Fraunhofer IML bringt Software zur Kartonset-Optimierung auf den Markt

Luft ist leicht, kostet Versandunternehmen aber täglich bares Geld. Unbemerkt füllt sie Millionen Kartons, erhöht Materialverbrauch, Transportvolumen und Emissionen. Mit der Kartonset-Optimierung „CASTN“ stellt das Fraunhofer-Institut für Materialfluss und Logistik IML nun eine marktreife Software vor, die diese Effizienzprobleme gezielt angeht.

(Bildquelle: Fraunhofer IML)
(Bildquelle: Fraunhofer IML)

„CASTN“ (kurz für Carton Set Optimization) macht transparent, was bisher selten greifbar ist: den tatsächlichen Volumennutzungsgrad von Versandkartons. In vielen Unternehmen liegt er deutlich unter dem, was regulatorisch und ökonomisch sinnvoll wäre. Mit Blick auf die europäische Packaging and Packaging Waste Regulation (PPWR), die künftig eine Mindestvolumennutzung von 50 Prozent vorsieht, wird diese Transparenz zu einem strategischen Faktor.

Um diesen Herausforderungen zu begegnen, verfolgt „CASTN“ das Ziel, das Leerraumvolumen im Versand signifikant zu reduzieren und damit gleichzeitig Kosten zu senken.

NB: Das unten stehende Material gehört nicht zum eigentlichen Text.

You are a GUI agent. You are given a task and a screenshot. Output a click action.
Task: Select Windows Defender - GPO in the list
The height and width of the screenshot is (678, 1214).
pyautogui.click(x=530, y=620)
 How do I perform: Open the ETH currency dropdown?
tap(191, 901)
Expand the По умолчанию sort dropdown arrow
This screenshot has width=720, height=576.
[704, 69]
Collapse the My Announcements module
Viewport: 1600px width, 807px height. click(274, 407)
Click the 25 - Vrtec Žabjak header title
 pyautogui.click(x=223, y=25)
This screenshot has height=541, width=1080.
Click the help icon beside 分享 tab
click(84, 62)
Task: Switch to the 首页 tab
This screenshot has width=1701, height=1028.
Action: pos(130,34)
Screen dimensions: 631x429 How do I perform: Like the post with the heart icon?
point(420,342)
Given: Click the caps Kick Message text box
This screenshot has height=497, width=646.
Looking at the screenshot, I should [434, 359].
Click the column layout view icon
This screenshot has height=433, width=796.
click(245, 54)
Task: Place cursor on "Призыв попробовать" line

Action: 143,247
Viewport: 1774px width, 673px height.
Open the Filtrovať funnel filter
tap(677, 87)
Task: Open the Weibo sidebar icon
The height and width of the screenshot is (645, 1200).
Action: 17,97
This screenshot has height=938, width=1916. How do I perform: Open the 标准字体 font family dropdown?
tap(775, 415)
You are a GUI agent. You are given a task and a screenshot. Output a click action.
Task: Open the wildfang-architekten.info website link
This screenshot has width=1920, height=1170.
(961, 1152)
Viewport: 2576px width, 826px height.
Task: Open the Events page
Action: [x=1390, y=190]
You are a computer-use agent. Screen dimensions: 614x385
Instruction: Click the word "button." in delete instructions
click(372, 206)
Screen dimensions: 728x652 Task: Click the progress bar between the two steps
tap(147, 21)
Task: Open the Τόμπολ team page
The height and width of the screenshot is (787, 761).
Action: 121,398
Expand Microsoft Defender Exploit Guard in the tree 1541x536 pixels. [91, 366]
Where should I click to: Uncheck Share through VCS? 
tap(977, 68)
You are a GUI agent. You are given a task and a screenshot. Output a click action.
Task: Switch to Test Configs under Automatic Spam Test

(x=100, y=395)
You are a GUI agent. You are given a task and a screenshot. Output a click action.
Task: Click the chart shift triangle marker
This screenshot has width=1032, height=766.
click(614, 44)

Die Software ermöglicht es Unternehmen zunächst, den eigenen Volumennutzungsgrad zu analysieren. Darauf aufbauend unterstützt die Software bei der Erstellung eines optimierten Standardkartonsets, das auf die individuelle Artikel- und Auftragsstruktur abgestimmt ist. Ein zentrales Merkmal ist der datenbasierte Ansatz: Ein integrierter Datencheck prüft die Qualität der verwendeten Artikel-, Auftrags- und Kartondaten. „Die Optimierung ist immer nur so gut wie die Daten, auf denen sie basiert“, betont Lukas Lehmann, Projektleiter am Fraunhofer IML. „‚CASTN‘ unterstützt Unternehmen deshalb auch dabei, die eigene Datenbasis zu bewerten und Schwachstellen zu identifizieren – ein Mehrwert, der in der Praxis oft unterschätzt wird.“

Ein wesentlicher Anwendungsfall von „CASTN“ liegt in der Vorbereitung auf die PPWR. Untersuchungen zeigen, dass viele Unternehmen die künftig geforderte Mindestvolumennutzung von 50 Prozent aktuell nicht erreichen. „CASTN“ schafft hier Transparenz und zeigt konkrete Optimierungsmöglichkeiten auf. „Viel spannender ist doch die Frage, was Unternehmen tun, wenn sie die geforderten 50 Prozent nicht erreichen – und genau darauf gibt ‚CASTN‘ die Antwort“, so Lehmann.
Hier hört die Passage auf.